Die Anwälte von Paul, Weiss haben die zunehmende Durchsetzung im Zusammenhang mit China eingeräumt.

In einem Memo aus dem Jahr 2022 an Mandanten über die Abweisung eines FARA-Verfahrens gegen den Kasinomagnaten Steve Wynn durch ein US-Gericht schrieben Lynch, Gonzalez und andere Anwälte von Paul, Weiss: "Die gezielte Verfolgung der Lobbyarbeit im Namen Chinas durch das DOJ ist ein weiterer Beweis für die Absicht der Biden-Administration, alle ihr zur Verfügung stehenden rechtlichen Mittel in einer vielschichtigen Strategie einzusetzen, um der von China ausgehenden Bedrohung zu begegnen."

Paul, Weiss antwortete nicht auf Fragen zu dem Memo und ein Sprecher des Weißen Hauses reagierte nicht sofort auf eine Bitte um einen Kommentar.

Auf Ersuchen des Justizministeriums hat die Anwaltskanzlei Sidley Austin im Jahr 2022 rückwirkend ihre Lobbyarbeit für Hikvision registriert, ein Unternehmen, das nach Ansicht der USA in Menschenrechtsverletzungen gegenüber Uiguren verwickelt ist.

Sidley Austin lehnte eine Stellungnahme zu seiner Registrierung ab.
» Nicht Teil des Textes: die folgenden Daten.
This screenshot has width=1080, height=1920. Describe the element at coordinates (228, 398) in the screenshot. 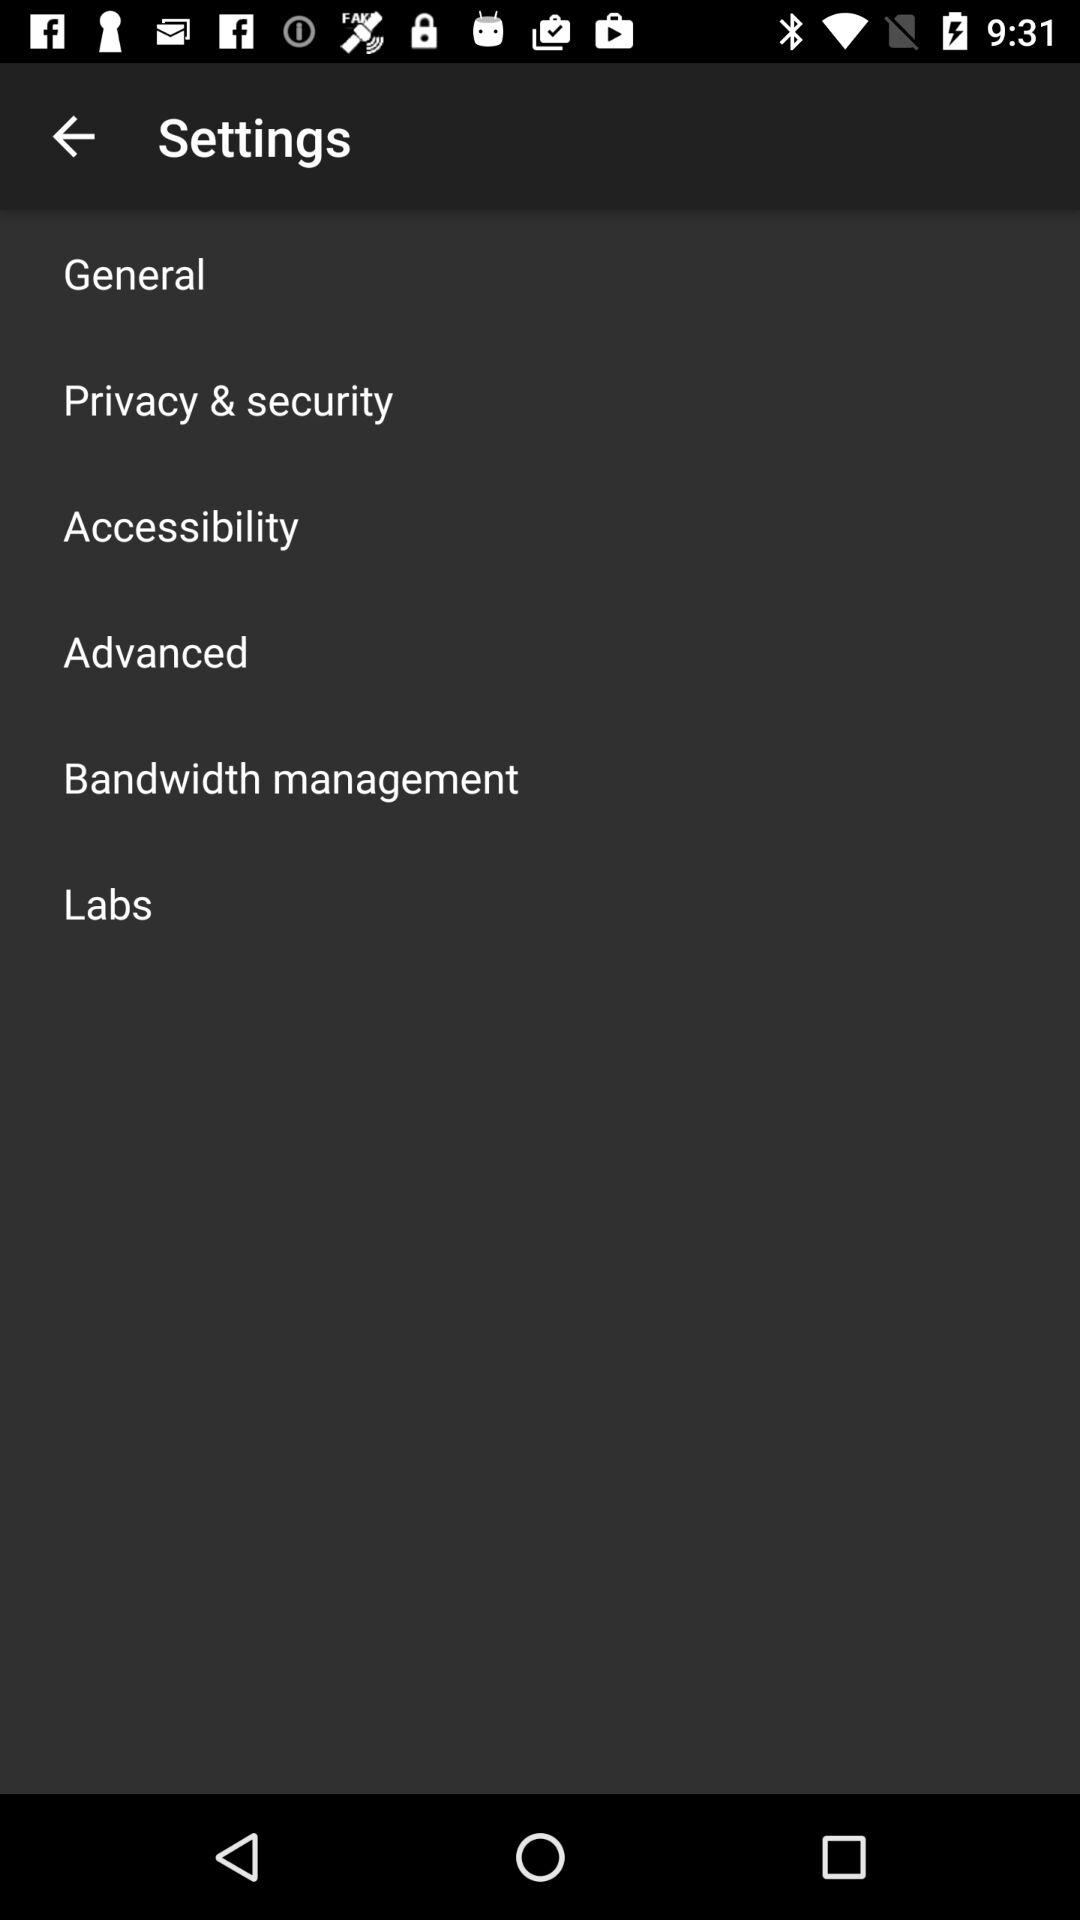

I see `flip to the privacy & security icon` at that location.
Obwohl die Firma ursprünglich nicht unter dem FARA-Gesetz registriert war, hatte sie sich nach dem Lobbying Disclosure Act angemeldet, der nach Angaben des Justizministeriums weniger strenge Offenlegungsanforderungen stellt.

Das Justizministerium hat die Aufhebung einer LDA-Ausnahme von der FARA-Meldung gefordert.

Hikvision reagierte nicht auf eine Anfrage nach einem Kommentar, hat aber bereits früher Berichte dementiert, wonach das Unternehmen an Menschenrechtsverletzungen beteiligt ist.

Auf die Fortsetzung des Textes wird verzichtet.